The church also hosts concerts and large Christmas productions. In 2013, Bell Shoals hosted a concert featuring Natalie Grant and Sandi Patty. In December 2017, Bell Shoals hosted its annual Christmas production, which featured a 175-person choir and a 35-piece orchestra. In February 2018, Bell Shoals held a concert featuring American Idol finalists Scott MacIntyre and Jeremy Rosado to raise money to benefit victims of Hurricane Maria in Puerto Rico.

=== Politics ===
In 2007, protests gathered around Bell Shoals Baptist Church and accused the church of discriminating against gay men and women. Forrest Pollock, then pastor of the church, denied these claims and invited the people to attend church.

=== Senior Pastors, 1961-Present ===
Rev. Harry DeVane (September, 1961 - December 12, 1963)

Rev.
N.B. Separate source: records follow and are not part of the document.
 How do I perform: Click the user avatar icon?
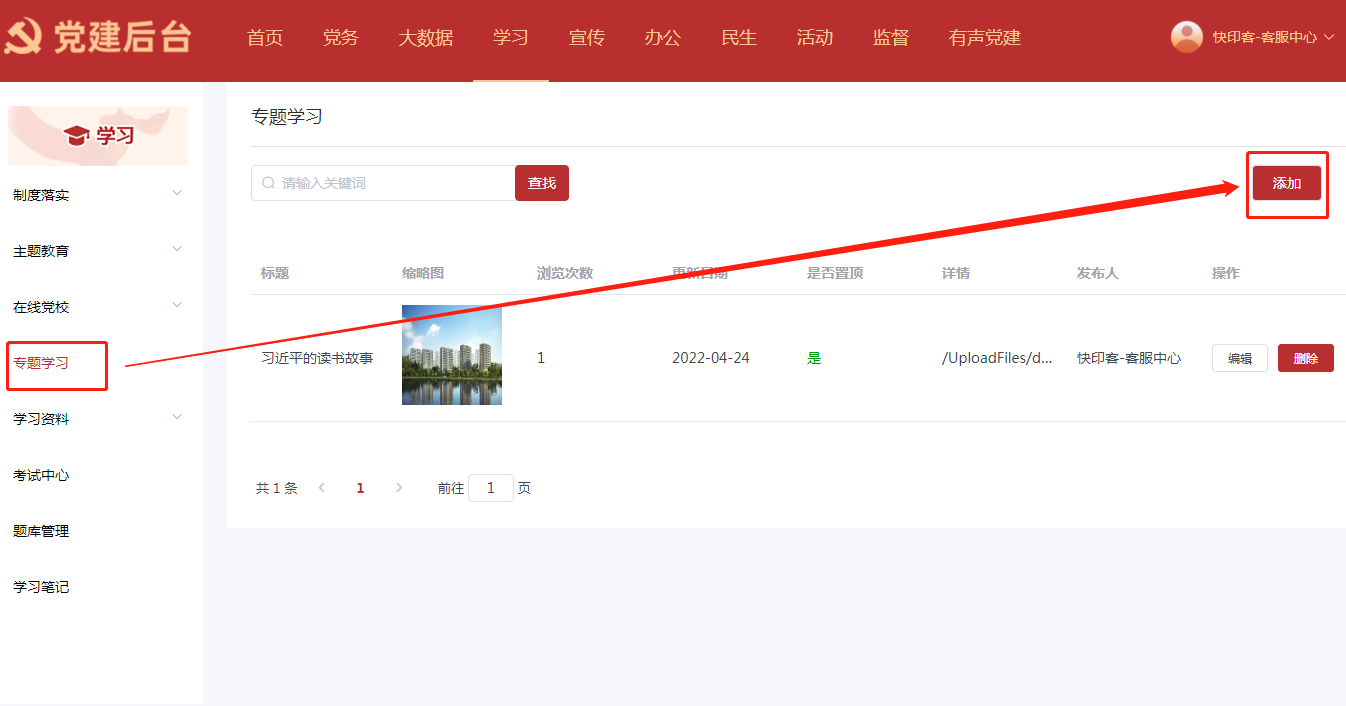[x=1187, y=37]
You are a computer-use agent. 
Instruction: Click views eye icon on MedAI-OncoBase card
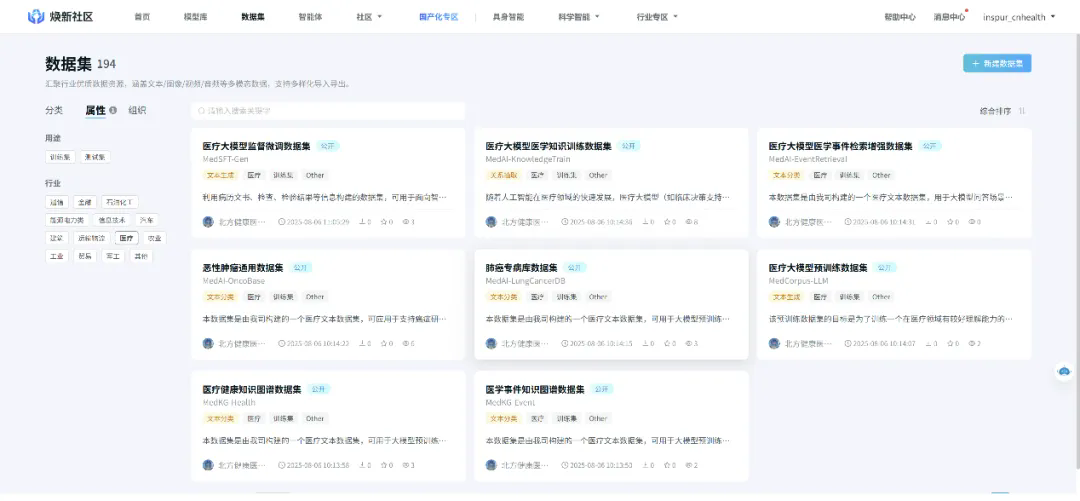click(x=405, y=343)
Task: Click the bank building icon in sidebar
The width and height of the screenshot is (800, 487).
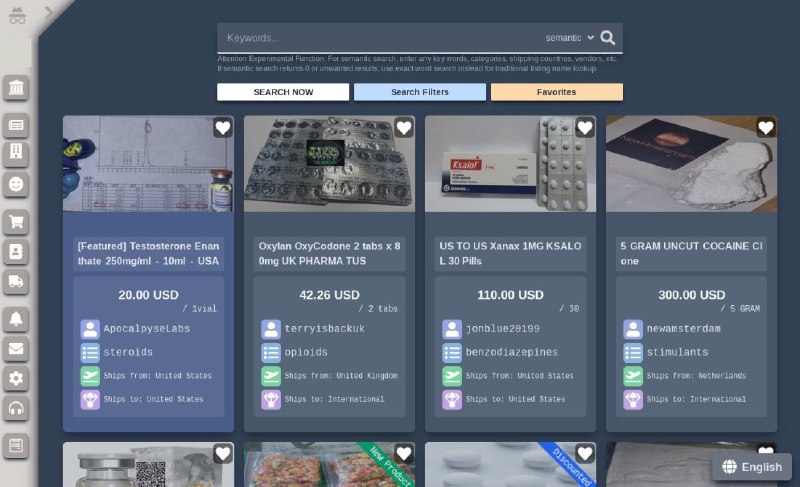Action: 17,89
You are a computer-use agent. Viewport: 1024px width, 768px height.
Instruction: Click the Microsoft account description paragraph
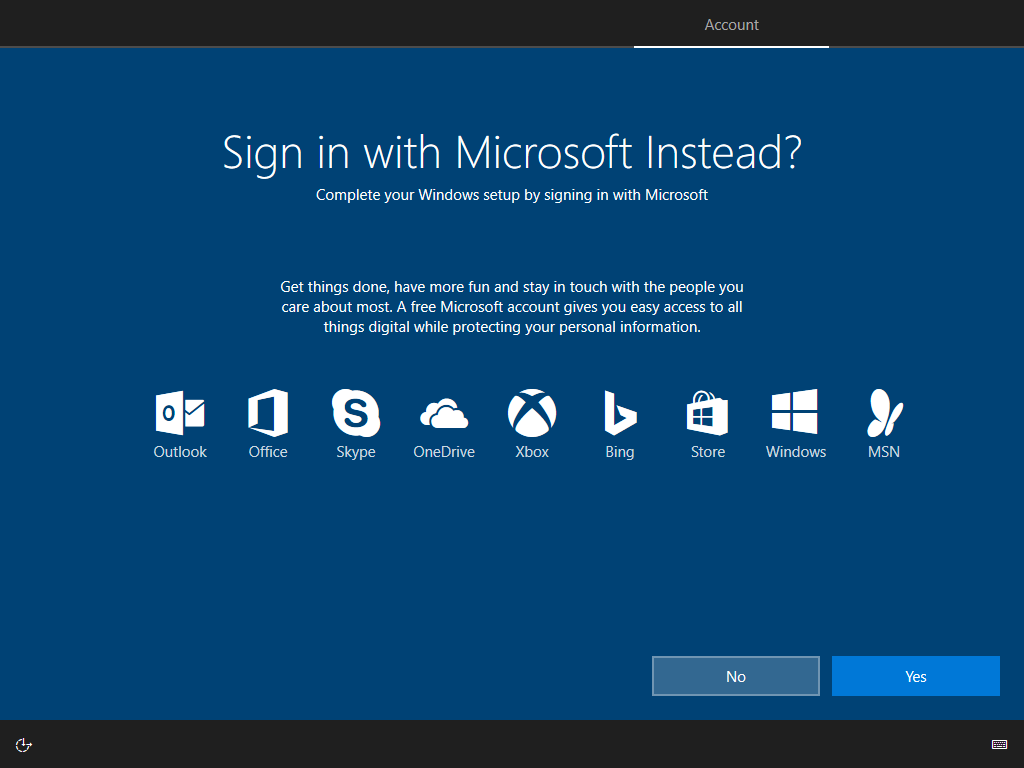point(511,306)
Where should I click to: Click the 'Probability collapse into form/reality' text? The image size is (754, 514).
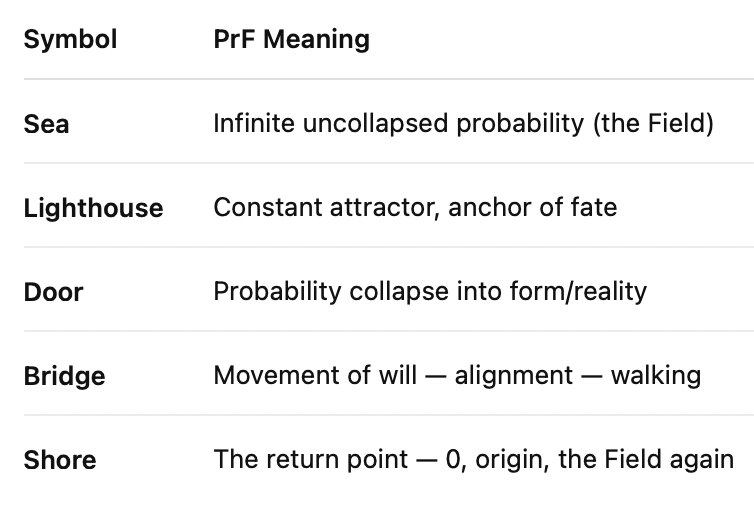(430, 292)
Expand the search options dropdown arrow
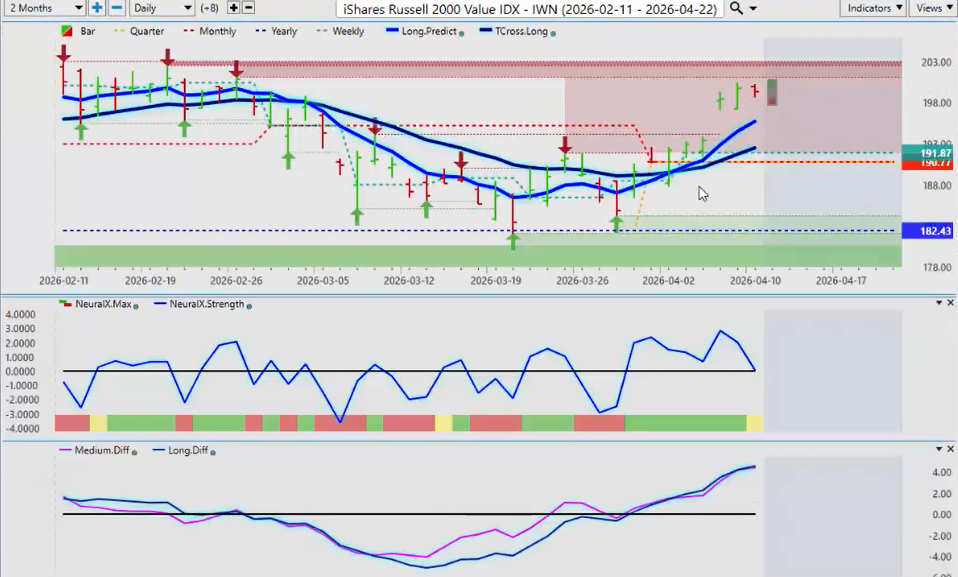Viewport: 958px width, 577px height. [752, 8]
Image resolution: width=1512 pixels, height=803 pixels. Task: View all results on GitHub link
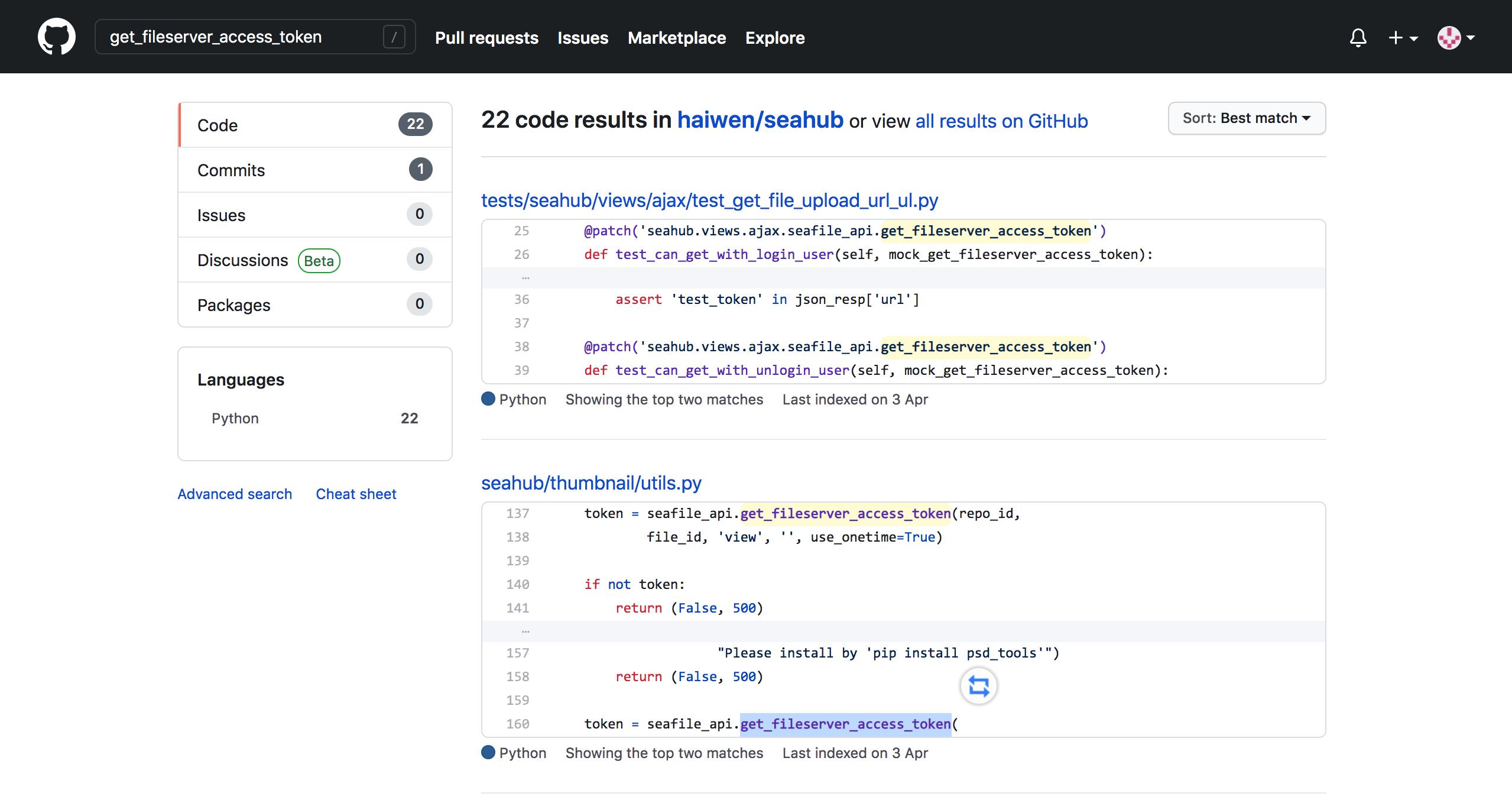1001,119
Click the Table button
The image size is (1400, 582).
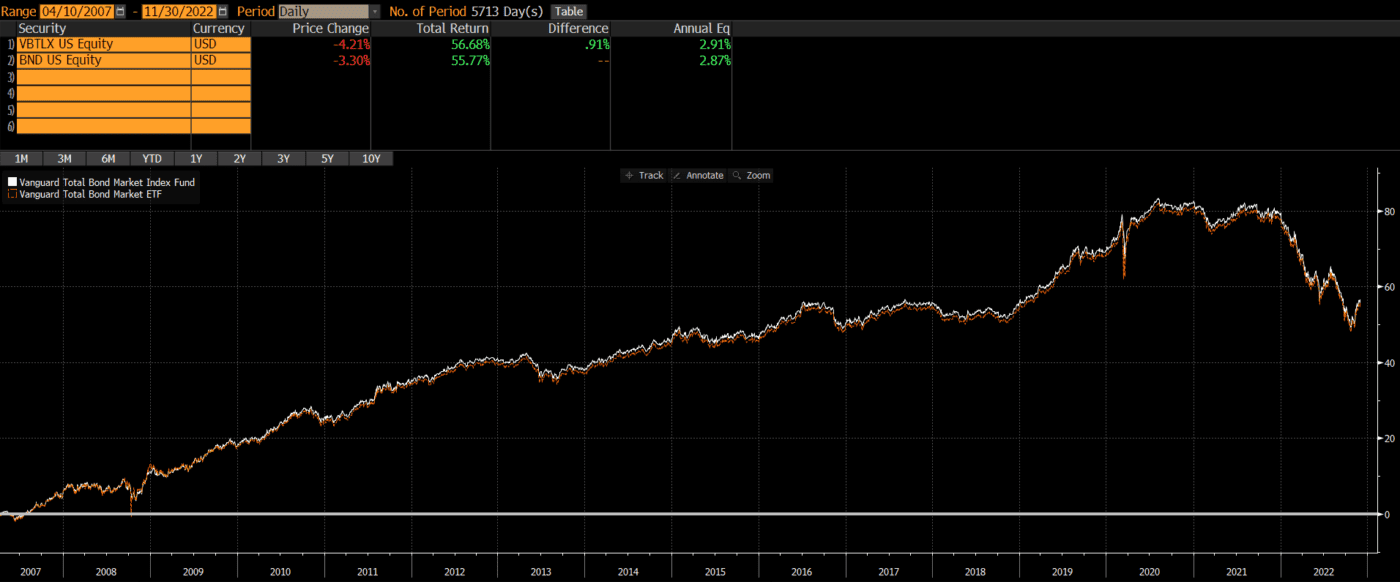[x=568, y=11]
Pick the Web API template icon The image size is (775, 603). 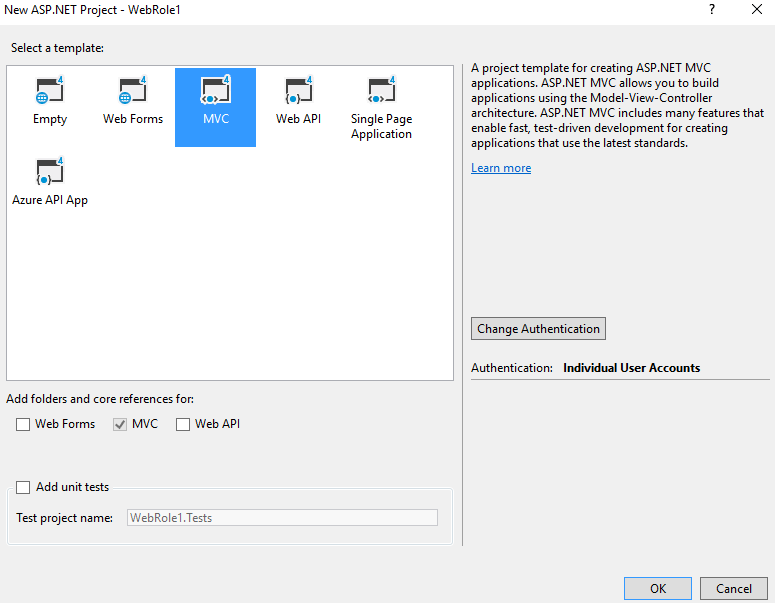298,91
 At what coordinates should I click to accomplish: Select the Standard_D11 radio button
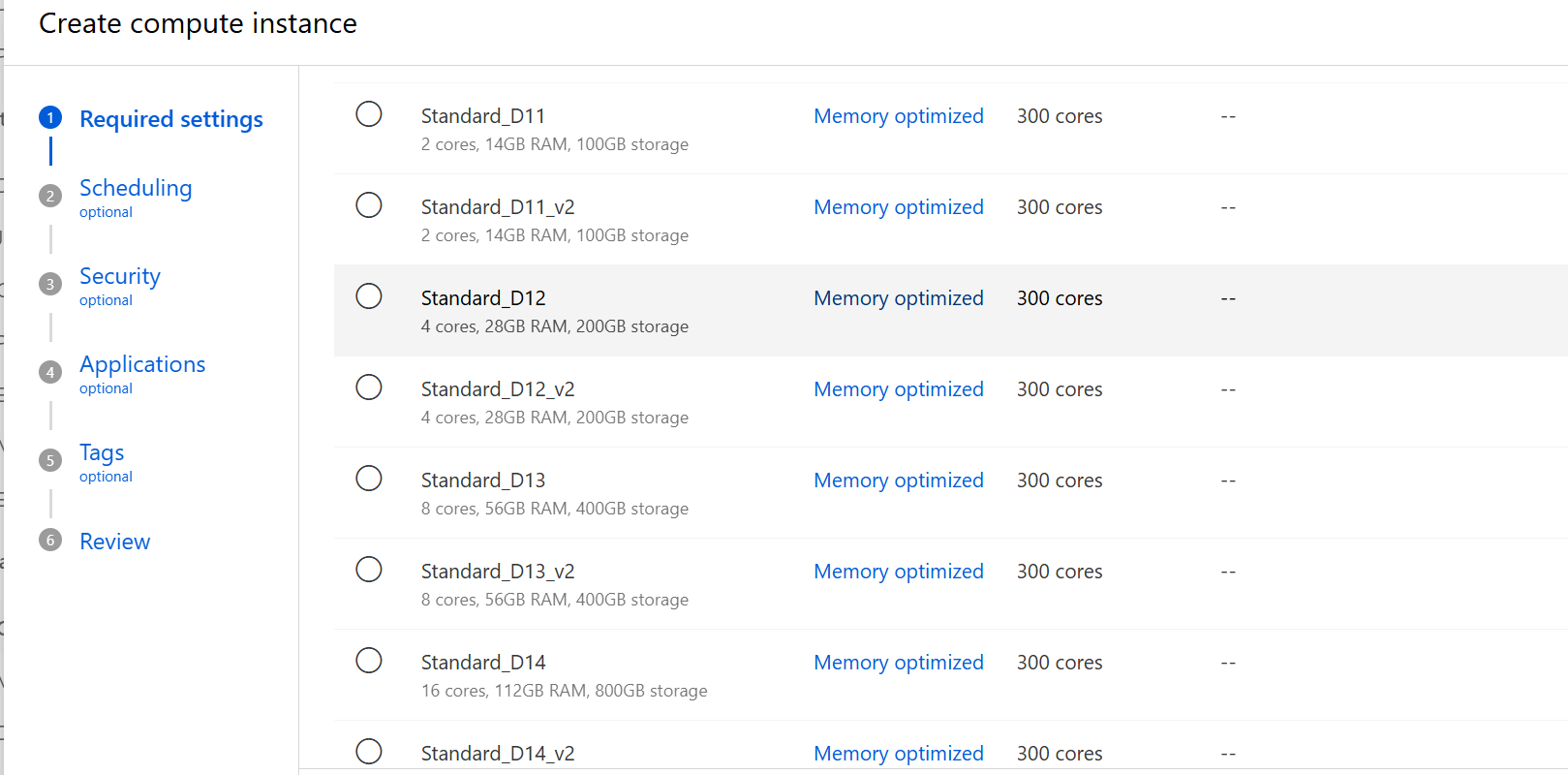click(x=369, y=113)
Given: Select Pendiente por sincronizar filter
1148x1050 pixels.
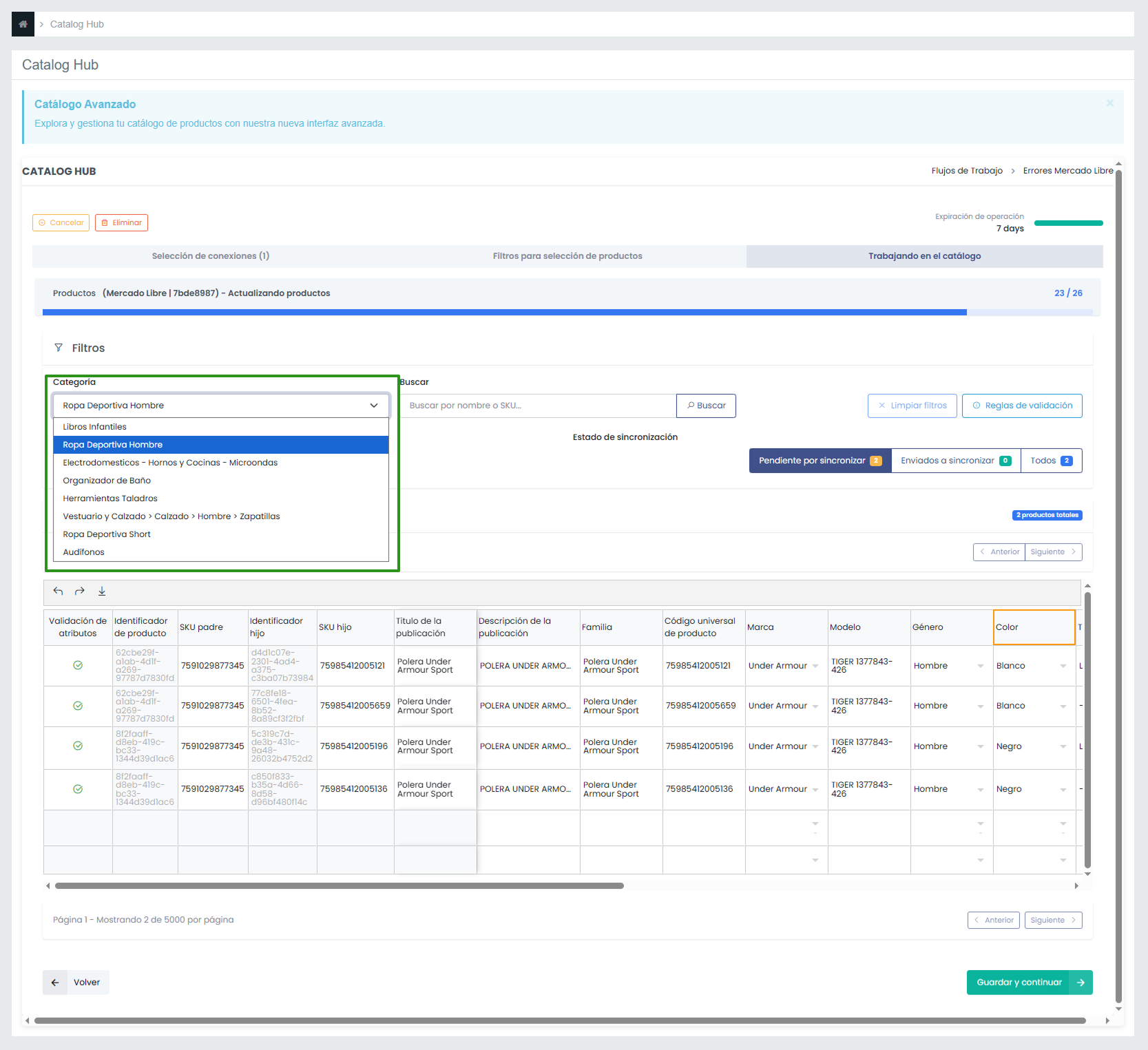Looking at the screenshot, I should pos(820,461).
James Leonard (January 8, 1964 - February, 1970)

Rev. Wilson Smith (August, 1970 - December, 1977)

Rev. Tim Wilson (June 18, 1978 - September 1986)

Dr. Robert (Bob) Reccord (June 1987 - August 26, 1992)

Dr. Ken Alford (October 17, 1993 - February 24, 2002)

Dr. Forrest Pollock (November 25, 2002 - May 12, 2008)

Dr. Stephen Rummage (July, 2009 - February 10, 2019)

Dr. Corey Abney (November 24, 2019 – Present)

== Campuses ==
Bell Shoals Church is a multi site church with several locations within the Tampa Bay area.

=== Current ===
Brandon

The Brandon Campus of Bell Shoals Church, established in 1961, is the church's first and largest location.

Español Brandon

In 2011, Bell Shoals began having services in Spanish out of the former worship center at the Brandon Campus.

Apollo Beach

Bell Shoals acquired Apollo Beach Community Church in October 2011 planting the Apollo Beach Campus.

Español Apollo Beach

A second Spanish speaking congregation is set to launch in the spring of 2024 in Apollo Beach FL.

Riverview

The campus in Riverview FL was first started in October 2016, closed in 2022, and relaunched in 2023 in a new location with a new campus pastor.

=== Former ===

- FishHawk Fellowship (now FishHawk Fellowship Church)
- East Bay (now Riverstone Church)

== Beliefs ==
https://bellshoals.com/beliefs/

Bell Shoals Church is a part of the Southern Baptist Convention and teaches the basic beliefs that members of this convention agree on. The reason that this church and its many campuses follow the Bible closely is because they believe the Bible was inspired by God. In other words, they believe God is the author of the Bible; man just wrote down God’s words. Like most other Christian denominations, this church teaches that there is only one God who is triune – God the Father, the Son and the Holy Spirit. They do, however, hold some unique beliefs that some members of other denominations do not:

- Salvation is a free gift from God to those who have faith, not to those who solely perform good works.
- Once someone has received salvation, it cannot be taken away from them.
- Only men can be pastors.
- Christians should submit their lives to God.
- There is sanctity in all human life.
- Church and state should be separate.